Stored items
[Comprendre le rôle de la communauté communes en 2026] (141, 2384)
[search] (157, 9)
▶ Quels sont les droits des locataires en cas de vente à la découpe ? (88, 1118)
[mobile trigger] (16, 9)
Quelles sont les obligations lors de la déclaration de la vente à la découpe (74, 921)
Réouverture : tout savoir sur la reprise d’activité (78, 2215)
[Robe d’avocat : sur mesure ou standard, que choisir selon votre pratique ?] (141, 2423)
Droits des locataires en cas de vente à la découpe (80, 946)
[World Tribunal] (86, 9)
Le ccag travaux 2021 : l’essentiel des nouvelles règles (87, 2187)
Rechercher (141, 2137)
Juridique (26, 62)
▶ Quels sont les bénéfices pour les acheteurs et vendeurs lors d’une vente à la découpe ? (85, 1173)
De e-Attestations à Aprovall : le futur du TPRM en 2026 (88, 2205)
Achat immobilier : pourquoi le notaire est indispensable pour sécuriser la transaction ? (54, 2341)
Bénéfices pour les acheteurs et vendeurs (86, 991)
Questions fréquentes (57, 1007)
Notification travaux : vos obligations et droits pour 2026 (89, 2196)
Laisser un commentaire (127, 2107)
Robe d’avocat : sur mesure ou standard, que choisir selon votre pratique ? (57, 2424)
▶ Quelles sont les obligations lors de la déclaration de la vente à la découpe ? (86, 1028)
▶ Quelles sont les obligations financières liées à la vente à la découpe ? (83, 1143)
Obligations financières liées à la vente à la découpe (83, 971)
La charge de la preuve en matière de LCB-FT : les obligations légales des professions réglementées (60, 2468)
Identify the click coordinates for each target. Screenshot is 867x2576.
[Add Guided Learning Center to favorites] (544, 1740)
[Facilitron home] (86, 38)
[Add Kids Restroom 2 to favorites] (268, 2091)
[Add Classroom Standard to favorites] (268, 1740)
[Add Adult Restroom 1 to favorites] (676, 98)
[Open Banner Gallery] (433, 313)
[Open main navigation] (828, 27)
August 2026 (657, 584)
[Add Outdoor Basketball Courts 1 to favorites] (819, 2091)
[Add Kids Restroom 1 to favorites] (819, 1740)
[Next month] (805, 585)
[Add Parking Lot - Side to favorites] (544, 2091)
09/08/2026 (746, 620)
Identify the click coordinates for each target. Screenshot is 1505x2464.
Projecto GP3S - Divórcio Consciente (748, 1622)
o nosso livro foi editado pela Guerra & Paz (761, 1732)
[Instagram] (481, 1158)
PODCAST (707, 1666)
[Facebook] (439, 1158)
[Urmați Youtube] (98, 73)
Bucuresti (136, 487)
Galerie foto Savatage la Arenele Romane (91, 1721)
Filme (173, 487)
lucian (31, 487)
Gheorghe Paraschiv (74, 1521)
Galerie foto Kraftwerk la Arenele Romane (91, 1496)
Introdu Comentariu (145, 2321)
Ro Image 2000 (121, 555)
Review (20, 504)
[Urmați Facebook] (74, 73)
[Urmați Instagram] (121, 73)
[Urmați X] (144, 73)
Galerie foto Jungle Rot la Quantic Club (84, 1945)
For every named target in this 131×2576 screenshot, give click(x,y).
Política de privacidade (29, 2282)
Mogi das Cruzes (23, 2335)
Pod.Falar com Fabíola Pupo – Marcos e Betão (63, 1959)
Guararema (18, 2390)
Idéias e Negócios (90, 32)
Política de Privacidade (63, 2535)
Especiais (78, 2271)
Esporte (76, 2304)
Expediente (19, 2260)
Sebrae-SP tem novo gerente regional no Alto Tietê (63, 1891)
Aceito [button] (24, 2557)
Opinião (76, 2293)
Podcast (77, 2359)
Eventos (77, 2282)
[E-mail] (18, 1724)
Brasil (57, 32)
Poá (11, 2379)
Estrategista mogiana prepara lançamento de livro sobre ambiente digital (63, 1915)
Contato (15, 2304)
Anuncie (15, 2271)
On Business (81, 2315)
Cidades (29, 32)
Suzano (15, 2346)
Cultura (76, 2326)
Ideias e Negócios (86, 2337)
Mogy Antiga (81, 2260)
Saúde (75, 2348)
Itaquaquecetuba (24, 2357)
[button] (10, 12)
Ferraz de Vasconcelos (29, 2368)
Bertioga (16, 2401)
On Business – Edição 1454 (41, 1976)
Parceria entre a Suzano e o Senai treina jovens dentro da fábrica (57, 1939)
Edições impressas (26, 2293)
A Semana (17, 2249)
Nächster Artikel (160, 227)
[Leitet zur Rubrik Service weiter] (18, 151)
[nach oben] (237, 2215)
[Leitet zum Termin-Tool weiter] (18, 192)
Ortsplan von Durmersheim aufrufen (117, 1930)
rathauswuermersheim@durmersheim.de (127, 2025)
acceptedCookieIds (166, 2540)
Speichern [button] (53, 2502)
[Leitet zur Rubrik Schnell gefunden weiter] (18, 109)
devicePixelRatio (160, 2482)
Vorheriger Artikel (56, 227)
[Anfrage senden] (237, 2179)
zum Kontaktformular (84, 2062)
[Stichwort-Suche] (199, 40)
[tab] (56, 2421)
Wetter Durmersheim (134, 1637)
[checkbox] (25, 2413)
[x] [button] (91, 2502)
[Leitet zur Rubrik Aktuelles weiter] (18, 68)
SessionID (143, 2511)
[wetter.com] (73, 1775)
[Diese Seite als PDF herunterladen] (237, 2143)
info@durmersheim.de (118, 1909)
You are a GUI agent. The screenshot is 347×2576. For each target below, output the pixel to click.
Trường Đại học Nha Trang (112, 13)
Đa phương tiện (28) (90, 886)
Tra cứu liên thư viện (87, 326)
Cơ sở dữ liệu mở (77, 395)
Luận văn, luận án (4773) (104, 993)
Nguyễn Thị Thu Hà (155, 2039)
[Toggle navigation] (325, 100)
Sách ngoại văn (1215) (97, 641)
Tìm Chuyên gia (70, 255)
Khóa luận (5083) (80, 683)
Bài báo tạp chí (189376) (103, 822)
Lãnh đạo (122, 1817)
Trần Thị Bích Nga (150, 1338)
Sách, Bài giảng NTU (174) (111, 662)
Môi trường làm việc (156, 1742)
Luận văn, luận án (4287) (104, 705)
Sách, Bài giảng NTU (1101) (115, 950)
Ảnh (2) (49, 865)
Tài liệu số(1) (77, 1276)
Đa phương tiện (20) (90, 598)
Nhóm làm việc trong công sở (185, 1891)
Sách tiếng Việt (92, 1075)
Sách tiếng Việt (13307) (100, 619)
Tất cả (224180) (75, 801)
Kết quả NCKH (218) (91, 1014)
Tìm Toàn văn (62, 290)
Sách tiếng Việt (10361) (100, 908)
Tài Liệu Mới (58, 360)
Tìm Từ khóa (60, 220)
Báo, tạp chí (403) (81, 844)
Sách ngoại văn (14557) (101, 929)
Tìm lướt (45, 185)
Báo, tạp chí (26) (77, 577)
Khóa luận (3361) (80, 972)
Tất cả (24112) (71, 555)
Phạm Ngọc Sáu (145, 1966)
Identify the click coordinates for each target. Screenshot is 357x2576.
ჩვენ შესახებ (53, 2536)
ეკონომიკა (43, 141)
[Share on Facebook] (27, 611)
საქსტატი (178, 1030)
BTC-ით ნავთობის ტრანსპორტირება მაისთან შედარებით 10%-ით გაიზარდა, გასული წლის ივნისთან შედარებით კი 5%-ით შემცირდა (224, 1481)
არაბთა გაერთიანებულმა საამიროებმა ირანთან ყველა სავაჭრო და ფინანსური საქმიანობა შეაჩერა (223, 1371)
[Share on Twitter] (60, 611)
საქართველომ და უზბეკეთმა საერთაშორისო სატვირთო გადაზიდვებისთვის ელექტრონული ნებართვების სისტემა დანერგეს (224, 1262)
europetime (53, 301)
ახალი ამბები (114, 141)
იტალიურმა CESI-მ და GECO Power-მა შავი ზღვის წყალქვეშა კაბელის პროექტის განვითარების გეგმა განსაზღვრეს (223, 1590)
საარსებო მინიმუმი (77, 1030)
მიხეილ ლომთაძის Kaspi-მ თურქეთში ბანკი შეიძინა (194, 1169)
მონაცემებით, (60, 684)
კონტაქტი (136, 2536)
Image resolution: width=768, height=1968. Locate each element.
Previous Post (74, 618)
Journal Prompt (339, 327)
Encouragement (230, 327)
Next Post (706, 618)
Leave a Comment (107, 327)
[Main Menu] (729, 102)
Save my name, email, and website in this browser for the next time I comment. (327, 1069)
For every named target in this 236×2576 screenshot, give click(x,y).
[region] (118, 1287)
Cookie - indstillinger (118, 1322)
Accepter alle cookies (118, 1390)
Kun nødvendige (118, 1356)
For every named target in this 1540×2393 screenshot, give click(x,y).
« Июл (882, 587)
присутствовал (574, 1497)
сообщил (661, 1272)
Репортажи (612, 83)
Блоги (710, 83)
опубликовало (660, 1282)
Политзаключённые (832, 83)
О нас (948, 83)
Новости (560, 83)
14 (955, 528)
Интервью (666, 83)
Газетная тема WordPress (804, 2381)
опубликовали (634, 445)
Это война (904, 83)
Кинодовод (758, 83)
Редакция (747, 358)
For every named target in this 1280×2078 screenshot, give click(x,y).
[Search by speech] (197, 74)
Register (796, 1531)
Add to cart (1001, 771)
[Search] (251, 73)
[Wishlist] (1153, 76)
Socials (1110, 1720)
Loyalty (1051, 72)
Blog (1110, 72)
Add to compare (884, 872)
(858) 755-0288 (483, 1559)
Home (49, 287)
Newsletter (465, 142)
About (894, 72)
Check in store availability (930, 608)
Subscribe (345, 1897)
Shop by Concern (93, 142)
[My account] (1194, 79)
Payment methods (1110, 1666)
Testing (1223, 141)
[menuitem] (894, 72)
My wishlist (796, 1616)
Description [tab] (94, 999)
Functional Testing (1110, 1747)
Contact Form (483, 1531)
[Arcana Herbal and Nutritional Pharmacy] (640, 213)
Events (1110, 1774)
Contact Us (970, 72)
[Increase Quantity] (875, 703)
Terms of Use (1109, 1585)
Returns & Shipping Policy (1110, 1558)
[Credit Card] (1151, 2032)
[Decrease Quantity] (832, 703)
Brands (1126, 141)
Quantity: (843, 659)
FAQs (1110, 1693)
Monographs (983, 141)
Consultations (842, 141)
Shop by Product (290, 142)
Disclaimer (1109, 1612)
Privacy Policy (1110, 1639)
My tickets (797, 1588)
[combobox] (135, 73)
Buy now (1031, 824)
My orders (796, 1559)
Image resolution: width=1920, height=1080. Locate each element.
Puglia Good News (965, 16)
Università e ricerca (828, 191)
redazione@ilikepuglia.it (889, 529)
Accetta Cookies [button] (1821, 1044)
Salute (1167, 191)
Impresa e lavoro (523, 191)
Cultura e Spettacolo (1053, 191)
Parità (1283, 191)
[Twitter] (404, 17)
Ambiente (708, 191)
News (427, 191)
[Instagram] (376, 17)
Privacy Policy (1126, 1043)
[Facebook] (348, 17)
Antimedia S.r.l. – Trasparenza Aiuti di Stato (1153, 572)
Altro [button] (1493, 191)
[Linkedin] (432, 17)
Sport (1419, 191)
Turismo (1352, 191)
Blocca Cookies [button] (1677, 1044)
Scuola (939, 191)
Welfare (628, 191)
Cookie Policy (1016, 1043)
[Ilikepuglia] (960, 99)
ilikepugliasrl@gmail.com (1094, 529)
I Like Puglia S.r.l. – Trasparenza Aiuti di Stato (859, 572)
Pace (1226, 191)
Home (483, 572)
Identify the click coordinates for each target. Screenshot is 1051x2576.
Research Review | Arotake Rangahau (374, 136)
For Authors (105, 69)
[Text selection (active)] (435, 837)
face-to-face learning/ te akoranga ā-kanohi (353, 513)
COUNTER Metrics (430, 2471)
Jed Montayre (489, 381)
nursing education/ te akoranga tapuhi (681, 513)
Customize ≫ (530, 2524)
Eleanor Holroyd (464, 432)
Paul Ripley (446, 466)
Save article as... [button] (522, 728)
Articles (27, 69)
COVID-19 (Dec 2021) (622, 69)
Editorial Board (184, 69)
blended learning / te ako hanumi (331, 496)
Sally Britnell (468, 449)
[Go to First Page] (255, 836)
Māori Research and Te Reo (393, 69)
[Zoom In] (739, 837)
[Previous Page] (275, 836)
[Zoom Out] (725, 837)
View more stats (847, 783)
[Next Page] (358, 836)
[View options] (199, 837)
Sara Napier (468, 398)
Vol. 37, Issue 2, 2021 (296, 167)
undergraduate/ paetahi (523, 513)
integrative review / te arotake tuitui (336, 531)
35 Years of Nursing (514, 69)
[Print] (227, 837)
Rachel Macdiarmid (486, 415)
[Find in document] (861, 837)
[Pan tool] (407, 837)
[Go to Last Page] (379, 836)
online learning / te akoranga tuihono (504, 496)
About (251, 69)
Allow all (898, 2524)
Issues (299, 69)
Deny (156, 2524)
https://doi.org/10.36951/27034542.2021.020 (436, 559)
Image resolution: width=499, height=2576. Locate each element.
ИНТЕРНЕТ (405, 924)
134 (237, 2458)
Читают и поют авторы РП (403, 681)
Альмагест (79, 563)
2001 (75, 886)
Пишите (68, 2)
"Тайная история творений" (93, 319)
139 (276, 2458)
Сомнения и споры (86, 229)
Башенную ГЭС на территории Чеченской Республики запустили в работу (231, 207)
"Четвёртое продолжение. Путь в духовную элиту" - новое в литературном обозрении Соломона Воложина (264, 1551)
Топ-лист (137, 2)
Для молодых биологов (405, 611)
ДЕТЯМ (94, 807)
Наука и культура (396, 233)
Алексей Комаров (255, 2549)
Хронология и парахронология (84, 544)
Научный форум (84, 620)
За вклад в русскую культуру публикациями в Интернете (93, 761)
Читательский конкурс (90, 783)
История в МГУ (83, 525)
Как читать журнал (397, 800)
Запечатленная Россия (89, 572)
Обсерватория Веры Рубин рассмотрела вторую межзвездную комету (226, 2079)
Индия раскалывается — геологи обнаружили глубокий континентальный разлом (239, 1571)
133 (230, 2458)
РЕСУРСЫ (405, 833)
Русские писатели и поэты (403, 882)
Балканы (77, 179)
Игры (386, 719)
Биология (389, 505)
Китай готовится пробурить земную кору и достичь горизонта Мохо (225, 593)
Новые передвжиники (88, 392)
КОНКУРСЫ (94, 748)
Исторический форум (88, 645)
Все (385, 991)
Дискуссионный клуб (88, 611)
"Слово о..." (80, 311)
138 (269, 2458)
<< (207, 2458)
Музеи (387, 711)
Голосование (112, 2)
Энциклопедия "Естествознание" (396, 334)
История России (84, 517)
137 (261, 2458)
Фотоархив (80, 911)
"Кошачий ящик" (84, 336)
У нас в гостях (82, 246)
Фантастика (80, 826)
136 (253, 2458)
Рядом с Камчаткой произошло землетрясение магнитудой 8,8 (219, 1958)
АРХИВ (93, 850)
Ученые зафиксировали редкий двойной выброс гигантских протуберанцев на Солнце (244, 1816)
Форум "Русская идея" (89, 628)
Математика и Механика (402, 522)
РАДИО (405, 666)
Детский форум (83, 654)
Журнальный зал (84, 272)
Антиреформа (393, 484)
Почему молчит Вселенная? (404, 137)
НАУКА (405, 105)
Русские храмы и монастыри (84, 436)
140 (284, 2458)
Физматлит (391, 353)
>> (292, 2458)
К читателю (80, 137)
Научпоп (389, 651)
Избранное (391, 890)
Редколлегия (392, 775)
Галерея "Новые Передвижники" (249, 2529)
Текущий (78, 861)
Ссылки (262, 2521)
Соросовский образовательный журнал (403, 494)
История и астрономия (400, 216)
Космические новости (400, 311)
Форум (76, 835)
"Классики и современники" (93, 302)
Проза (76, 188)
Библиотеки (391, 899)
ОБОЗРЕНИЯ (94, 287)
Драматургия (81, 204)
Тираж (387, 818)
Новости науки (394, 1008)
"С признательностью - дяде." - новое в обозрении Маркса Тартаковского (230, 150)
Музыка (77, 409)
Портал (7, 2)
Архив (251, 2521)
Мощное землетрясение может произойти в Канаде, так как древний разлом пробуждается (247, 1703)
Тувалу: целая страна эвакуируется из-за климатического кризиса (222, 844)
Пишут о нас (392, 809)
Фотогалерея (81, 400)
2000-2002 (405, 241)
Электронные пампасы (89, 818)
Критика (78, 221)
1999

▶ _Aim of the exercise_: Retype exactly the lines above, from the one with "Expediente (19, 2260)" through the one with "Suzano (15, 2346)", inclusive.

▶ _The completed task_:
Expediente (19, 2260)
Sebrae-SP tem novo gerente regional no Alto Tietê (63, 1891)
Aceito [button] (24, 2557)
Opinião (76, 2293)
Podcast (77, 2359)
Eventos (77, 2282)
[E-mail] (18, 1724)
Brasil (57, 32)
Poá (11, 2379)
Estrategista mogiana prepara lançamento de livro sobre ambiente digital (63, 1915)
Contato (15, 2304)
Anuncie (15, 2271)
On Business (81, 2315)
Cidades (29, 32)
Suzano (15, 2346)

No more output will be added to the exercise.